Pour cela, nos fortes attentes dans les différentes contractualisations, notamment celle en marge de la définition du futur Contrat Plan Etat Région (CPER), perdurent et permettront d’écrire – dans un cadre respectueux des signataires de ce contrat – des engagements financiers sur du moyen terme. De plus, des chantiers nationaux de réflexion autour de la structuration des financements de certaines politiques doivent être engagés : quel financement des politiques de la dépendance ? Comment tendre vers une augmentation et le financement associé du nombre de places dans le secteur de la protection de l’enfance et de la pédo-psychiatrie ? Etudier l’ouverture des droits au RSA pour les jeunes dès 18 ans en accompagnant les Départements par les financements associés ? Permettre des expérimentations locales plus larges sur le revenu de base. Autant de chantiers majeurs pour notre pays et pour notre Département.

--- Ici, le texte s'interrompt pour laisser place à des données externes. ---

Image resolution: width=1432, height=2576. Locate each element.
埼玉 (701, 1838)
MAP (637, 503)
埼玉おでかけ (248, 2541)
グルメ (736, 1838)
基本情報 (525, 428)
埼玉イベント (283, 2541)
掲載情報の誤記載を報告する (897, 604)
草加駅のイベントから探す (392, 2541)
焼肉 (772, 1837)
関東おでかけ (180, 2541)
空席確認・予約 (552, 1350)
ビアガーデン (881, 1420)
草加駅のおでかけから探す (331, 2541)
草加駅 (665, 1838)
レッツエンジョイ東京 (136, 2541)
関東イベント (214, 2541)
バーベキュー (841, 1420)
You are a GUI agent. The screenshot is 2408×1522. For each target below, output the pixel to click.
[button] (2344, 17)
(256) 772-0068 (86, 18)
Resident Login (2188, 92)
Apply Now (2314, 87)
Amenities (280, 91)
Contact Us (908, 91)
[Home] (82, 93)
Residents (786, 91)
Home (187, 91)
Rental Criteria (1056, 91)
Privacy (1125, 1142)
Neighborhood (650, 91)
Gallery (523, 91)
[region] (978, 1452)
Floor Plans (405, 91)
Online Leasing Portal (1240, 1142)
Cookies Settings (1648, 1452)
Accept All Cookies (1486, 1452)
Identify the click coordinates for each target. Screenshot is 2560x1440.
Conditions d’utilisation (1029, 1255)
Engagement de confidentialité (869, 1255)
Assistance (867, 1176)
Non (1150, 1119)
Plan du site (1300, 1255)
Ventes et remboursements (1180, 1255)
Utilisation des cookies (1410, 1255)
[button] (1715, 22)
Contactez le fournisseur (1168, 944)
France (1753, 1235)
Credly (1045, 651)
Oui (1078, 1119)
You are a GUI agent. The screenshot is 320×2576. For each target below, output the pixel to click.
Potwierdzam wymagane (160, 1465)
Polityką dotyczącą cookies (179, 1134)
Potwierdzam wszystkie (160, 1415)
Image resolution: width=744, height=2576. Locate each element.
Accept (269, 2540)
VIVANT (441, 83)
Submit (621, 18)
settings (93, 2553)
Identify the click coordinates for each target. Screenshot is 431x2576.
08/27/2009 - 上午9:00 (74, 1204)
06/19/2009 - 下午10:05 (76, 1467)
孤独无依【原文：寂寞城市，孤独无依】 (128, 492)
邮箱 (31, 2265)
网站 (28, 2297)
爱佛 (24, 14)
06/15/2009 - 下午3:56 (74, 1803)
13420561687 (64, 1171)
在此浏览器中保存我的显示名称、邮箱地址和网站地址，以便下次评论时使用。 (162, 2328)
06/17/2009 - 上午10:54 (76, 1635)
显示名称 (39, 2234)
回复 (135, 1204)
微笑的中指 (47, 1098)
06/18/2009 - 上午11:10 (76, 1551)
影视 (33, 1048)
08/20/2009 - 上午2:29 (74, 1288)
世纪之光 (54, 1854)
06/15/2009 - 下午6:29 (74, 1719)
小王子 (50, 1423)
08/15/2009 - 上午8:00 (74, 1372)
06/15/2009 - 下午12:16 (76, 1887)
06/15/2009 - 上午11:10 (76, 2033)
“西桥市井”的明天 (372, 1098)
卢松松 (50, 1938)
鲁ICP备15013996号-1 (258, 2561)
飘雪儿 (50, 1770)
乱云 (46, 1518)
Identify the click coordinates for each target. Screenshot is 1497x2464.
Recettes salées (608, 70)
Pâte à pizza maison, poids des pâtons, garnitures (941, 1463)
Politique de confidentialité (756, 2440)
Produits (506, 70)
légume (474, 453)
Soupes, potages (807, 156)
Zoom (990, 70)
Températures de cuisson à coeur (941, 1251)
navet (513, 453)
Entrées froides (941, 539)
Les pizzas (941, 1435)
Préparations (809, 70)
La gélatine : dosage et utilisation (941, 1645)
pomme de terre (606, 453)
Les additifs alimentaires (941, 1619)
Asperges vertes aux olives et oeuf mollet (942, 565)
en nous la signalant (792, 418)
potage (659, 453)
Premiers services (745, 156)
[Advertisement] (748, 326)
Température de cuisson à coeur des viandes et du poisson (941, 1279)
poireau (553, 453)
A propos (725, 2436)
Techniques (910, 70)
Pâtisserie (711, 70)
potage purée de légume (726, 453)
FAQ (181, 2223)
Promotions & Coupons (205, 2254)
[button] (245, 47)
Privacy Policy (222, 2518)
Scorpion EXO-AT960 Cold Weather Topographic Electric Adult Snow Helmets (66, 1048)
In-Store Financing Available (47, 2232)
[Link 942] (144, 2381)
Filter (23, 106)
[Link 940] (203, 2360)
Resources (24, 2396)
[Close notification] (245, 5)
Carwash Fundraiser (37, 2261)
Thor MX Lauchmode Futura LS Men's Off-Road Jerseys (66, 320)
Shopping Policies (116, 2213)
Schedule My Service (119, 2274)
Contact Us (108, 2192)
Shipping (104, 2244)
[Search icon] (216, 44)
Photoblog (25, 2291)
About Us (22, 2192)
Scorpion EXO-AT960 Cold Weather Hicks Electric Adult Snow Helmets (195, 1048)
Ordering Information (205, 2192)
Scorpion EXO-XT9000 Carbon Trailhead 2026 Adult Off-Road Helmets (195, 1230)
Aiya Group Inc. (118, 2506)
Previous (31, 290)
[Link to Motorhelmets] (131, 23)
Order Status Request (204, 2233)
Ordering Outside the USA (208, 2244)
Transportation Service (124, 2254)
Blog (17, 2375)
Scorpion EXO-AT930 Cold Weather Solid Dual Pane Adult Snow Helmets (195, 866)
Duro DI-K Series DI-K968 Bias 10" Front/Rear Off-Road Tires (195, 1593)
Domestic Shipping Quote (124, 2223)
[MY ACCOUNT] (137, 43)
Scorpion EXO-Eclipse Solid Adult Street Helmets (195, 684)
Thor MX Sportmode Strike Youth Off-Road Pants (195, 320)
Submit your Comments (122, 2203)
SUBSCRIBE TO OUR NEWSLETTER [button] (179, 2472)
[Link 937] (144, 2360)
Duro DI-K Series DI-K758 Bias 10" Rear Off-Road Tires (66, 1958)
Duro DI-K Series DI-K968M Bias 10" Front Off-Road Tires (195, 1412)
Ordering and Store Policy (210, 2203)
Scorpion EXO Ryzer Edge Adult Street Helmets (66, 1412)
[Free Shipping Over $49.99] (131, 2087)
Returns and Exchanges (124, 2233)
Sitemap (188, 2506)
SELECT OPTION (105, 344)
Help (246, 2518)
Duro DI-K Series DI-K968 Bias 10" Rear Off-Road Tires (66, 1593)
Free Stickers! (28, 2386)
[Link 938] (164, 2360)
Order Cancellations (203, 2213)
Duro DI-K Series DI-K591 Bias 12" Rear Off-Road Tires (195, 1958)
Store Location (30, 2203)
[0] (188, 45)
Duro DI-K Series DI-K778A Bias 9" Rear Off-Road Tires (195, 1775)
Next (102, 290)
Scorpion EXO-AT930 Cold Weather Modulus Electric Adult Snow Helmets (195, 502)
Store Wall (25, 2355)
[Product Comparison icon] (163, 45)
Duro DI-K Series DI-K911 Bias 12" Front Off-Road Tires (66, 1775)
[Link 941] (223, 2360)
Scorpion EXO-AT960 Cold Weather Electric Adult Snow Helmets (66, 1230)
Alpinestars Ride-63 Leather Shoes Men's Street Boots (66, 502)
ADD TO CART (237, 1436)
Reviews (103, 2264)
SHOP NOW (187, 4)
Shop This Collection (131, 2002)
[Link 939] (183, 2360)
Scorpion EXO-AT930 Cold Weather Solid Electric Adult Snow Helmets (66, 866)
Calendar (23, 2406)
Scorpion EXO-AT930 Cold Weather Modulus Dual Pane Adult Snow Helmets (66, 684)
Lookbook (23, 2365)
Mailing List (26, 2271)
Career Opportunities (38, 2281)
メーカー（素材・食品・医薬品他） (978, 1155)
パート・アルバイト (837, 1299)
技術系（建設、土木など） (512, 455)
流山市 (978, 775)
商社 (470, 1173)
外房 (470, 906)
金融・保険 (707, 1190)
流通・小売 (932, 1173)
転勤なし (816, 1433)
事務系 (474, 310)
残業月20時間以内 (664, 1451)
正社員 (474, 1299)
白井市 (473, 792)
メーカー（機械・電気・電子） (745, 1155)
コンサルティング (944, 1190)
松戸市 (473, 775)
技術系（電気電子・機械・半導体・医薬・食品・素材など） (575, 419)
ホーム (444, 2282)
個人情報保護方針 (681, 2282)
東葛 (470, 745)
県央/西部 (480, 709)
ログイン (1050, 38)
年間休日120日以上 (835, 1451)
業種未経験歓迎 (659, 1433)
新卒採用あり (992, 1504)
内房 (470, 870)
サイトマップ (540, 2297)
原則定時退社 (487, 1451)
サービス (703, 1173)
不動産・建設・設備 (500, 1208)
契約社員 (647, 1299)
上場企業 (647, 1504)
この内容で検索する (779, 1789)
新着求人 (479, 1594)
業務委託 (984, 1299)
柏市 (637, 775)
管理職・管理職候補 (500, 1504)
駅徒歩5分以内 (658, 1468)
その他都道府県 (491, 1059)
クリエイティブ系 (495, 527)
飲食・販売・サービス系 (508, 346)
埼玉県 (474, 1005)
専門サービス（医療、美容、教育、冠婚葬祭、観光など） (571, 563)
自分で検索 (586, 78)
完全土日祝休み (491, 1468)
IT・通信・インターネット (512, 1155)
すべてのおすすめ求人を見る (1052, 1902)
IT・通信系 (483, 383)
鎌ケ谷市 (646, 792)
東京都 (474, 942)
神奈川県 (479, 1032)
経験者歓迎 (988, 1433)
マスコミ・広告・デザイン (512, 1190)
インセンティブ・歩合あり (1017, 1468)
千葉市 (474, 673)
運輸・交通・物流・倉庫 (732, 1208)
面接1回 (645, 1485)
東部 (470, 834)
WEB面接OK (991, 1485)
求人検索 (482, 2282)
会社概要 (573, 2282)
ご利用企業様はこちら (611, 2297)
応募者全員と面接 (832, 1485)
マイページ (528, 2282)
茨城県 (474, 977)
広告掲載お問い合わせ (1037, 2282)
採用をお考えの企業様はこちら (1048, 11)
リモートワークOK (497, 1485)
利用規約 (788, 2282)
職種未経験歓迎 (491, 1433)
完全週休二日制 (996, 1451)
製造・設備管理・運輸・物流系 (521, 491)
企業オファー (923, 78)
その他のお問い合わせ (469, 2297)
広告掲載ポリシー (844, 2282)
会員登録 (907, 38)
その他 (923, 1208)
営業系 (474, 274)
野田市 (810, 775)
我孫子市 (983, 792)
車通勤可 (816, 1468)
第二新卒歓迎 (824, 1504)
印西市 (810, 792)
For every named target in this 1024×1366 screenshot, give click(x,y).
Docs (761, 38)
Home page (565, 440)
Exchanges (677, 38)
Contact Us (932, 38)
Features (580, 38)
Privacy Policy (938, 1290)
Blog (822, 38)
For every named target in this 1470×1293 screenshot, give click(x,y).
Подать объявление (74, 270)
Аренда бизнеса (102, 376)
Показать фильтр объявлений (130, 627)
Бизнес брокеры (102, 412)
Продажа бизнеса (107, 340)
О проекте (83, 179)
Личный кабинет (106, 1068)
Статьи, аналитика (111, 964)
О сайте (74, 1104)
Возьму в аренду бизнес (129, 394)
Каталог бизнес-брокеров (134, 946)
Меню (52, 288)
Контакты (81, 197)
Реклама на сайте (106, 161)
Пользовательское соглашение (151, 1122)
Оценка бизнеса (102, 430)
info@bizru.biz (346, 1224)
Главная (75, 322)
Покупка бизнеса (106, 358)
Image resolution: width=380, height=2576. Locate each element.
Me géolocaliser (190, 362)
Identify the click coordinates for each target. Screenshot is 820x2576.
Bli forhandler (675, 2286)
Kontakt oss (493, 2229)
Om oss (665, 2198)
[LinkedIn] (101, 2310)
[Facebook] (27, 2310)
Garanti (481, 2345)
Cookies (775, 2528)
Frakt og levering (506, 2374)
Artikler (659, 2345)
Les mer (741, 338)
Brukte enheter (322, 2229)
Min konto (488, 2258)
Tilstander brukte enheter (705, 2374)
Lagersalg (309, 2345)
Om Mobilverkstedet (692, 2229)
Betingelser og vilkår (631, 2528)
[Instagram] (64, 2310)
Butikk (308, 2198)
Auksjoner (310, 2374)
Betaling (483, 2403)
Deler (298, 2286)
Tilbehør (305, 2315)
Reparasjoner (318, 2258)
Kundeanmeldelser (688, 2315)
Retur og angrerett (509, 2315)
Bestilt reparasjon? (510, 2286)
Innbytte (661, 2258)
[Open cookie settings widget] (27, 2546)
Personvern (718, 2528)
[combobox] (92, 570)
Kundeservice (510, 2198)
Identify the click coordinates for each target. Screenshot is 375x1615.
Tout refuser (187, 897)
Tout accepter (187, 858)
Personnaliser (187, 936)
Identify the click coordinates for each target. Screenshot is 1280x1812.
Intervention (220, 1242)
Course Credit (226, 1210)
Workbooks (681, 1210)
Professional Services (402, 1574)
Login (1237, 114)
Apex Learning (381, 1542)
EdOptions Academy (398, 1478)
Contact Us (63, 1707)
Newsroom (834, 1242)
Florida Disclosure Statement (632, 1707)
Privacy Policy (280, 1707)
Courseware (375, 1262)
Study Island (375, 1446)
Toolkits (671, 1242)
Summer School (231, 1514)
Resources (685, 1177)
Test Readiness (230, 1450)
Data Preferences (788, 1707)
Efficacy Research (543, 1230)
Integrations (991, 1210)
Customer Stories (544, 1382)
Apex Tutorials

Nelson Mandela disait “La pauvreté n’est pas naturelle, ce sont les hommes qui la créent et la tolèrent et ce sont les hommes qui la vaincront. Vaincre la pauvreté n’est pas un acte de charité, c’est un acte de justice”. Combatifs et justes, ce sont des valeurs qui nous animent en portant nos politiques de solidarité en Finistère.
Forts des futures et espérées avancées dans le champ du financement par l’Etat des politiques menées par les Départements, nous pourrions ainsi poursuivre nos trajectoires engagées pour permettre de construire un véritable filet de protection sociale aux finistériennes et finistériens. Ainsi par l’engagement permanent qui est le nôtre, nos politiques concertées et formalisées par nos schémas et dans nos projets volontaristes pour la réduction de la pauvreté et des inégalités ainsi que dans le domaine de la culture, des mobilités, de l’aménagement du territoire en lien avec une protection de l’environnement et le soutien à notre agriculture locale se poursuivront. Les présentations par les collègues de notre majorité au cours de cette séance le rappelleront. Cet engagement est le ciment d’une dynamique qui nous anime depuis 2015 et qui continuera, je n’en doute pas, à nous animer collectivement.